__Exercise directions__
Format every line of the records below as a numbered list, leaving out blank lines and the pictures.

● ● ●

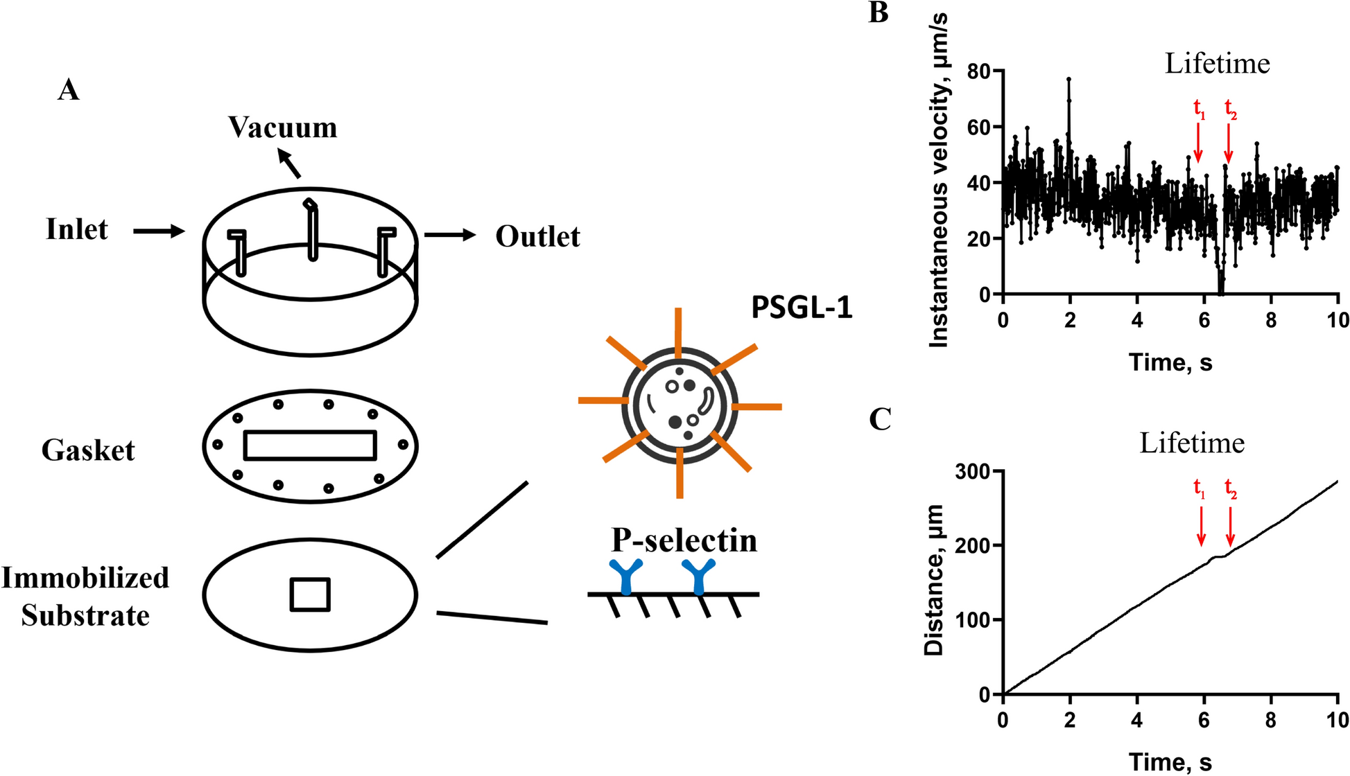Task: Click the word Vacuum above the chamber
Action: (x=283, y=127)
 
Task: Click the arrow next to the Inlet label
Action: (x=159, y=231)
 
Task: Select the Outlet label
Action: (x=537, y=237)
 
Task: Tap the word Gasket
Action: (x=88, y=450)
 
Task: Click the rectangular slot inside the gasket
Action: (x=310, y=446)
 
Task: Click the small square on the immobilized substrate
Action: (x=310, y=594)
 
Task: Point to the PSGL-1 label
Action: (x=802, y=308)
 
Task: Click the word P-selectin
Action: (x=684, y=540)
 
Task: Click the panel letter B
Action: (x=878, y=12)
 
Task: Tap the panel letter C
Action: (x=880, y=419)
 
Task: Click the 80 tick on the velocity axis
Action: (x=979, y=71)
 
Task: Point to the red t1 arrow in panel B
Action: (x=1197, y=142)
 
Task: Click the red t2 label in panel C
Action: (x=1231, y=488)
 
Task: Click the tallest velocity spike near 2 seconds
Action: (x=1068, y=80)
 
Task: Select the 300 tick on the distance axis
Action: (x=972, y=472)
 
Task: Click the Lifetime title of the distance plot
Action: (x=1192, y=443)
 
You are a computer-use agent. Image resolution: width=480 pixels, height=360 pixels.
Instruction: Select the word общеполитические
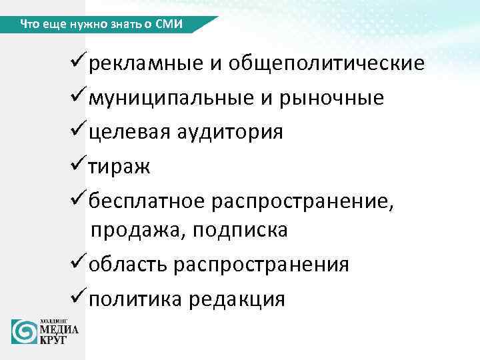pos(327,64)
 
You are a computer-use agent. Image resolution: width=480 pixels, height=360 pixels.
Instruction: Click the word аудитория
pos(229,132)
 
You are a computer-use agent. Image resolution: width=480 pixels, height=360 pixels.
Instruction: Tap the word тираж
pos(120,166)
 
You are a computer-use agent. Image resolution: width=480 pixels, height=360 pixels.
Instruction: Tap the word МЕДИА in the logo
pos(59,329)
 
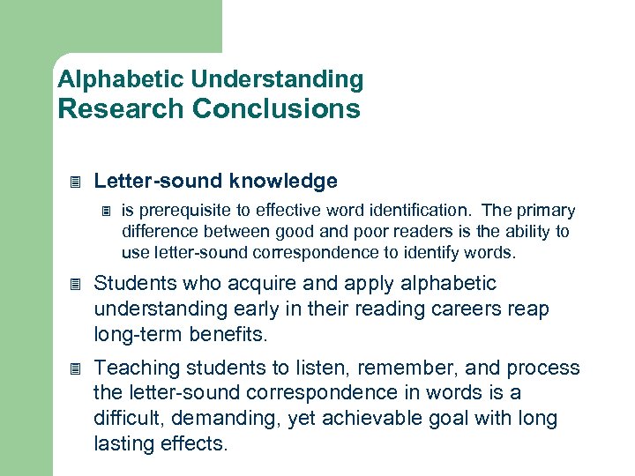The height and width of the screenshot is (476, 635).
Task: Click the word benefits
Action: click(236, 335)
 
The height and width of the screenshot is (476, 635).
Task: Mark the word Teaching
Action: click(133, 368)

● ● ●

__Exercise solution__
1. Task: Click the word Vacuum above the chamber
2. Action: (x=283, y=127)
3. Task: Click the arrow next to the Inlet label
4. Action: (x=159, y=231)
5. Task: Select the Outlet label
6. Action: (x=537, y=237)
7. Task: Tap the word Gasket
8. Action: (x=88, y=450)
9. Task: Click the rectangular slot inside the gasket
10. Action: (x=310, y=446)
11. Task: Click the small square on the immobilized substrate
12. Action: (x=310, y=594)
13. Task: Point to the PSGL-1 label
14. Action: (x=802, y=308)
15. Task: Click the word P-selectin
16. Action: (x=684, y=540)
17. Task: Click the panel letter B
18. Action: (x=878, y=12)
19. Task: Tap the panel letter C
20. Action: (x=880, y=419)
21. Task: Click the 80 tick on the velocity axis
22. Action: (x=979, y=71)
23. Task: Point to the red t1 arrow in panel B
24. Action: (x=1197, y=142)
25. Task: Click the red t2 label in panel C
26. Action: (x=1231, y=488)
27. Task: Click the tallest velocity spike near 2 seconds
28. Action: (x=1068, y=80)
29. Task: Select the 300 tick on the distance axis
30. Action: (x=972, y=472)
31. Task: Click the Lifetime title of the distance plot
32. Action: (x=1192, y=443)
33. You are a computer-use agent. Image resolution: width=480 pixels, height=360 pixels.
34. Instruction: Select the word общеполитические
35. pos(327,64)
36. You are a computer-use agent. Image resolution: width=480 pixels, height=360 pixels.
37. Instruction: Click the word аудитория
38. pos(229,132)
39. You are a computer-use agent. Image resolution: width=480 pixels, height=360 pixels.
40. Instruction: Tap the word тираж
41. pos(120,166)
42. You are a computer-use agent. Image resolution: width=480 pixels, height=360 pixels.
43. Instruction: Tap the word МЕДИА in the logo
44. pos(59,329)
45. The height and width of the screenshot is (476, 635).
46. Task: Click the word benefits
47. Action: click(236, 335)
48. The height and width of the screenshot is (476, 635).
49. Task: Mark the word Teaching
50. Action: click(133, 368)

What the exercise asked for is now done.